4. For each user, record id, email, role, and status for the audit report.

Watch out for: Max page size is 100. There is no cursor-based pagination, so concurrent modifications during iteration may cause users to be missed or duplicated across pages.

The most significant integration trap is the dual-token requirement: the REST API key and the SCIM bearer token are separate credentials with separate generation flows. Pipelines that conflate them will receive silent auth failures or 403s on SCIM endpoints without a clear error distinguishing the cause.

SCIM is hard-gated at Enterprise; POST /scim/v2/Users on a lower-tier plan returns HTTP 403 with no graceful degradation. Any integration that assumes SCIM availability without plan-checking will fail silently in non-Enterprise environments.

Additionally, POST /users via REST creates a user in 'invited' status - not 'active' - meaning downstream systems polling for active users immediately after provisioning will not find the new record until the invitation is accepted.

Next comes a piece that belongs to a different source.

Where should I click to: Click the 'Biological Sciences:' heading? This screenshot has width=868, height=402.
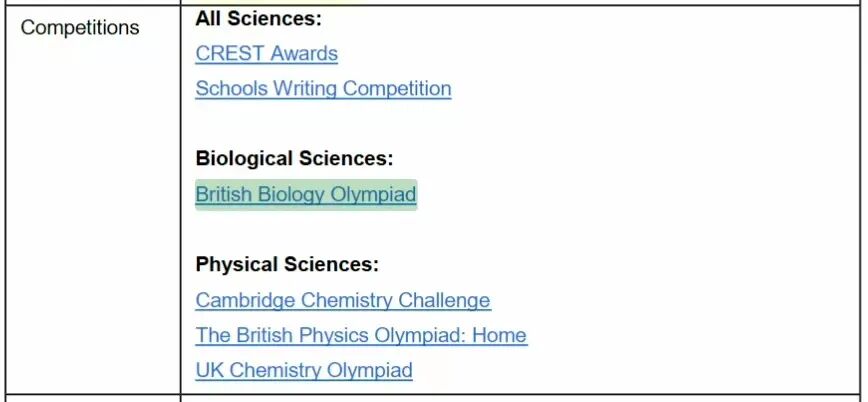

The 2024 rebrand from MessageBird to Bird means documentation URLs, dashboard paths, and some API references use inconsistent branding. Validate all endpoint URLs and dashboard navigation paths against current Bird documentation rather than cached MessageBird developer docs, as discrepancies exist.

Officially documented IdP integration is Okta only; Entra ID and Google Workspace SCIM compatibility are not confirmed in official documentation as of the research date.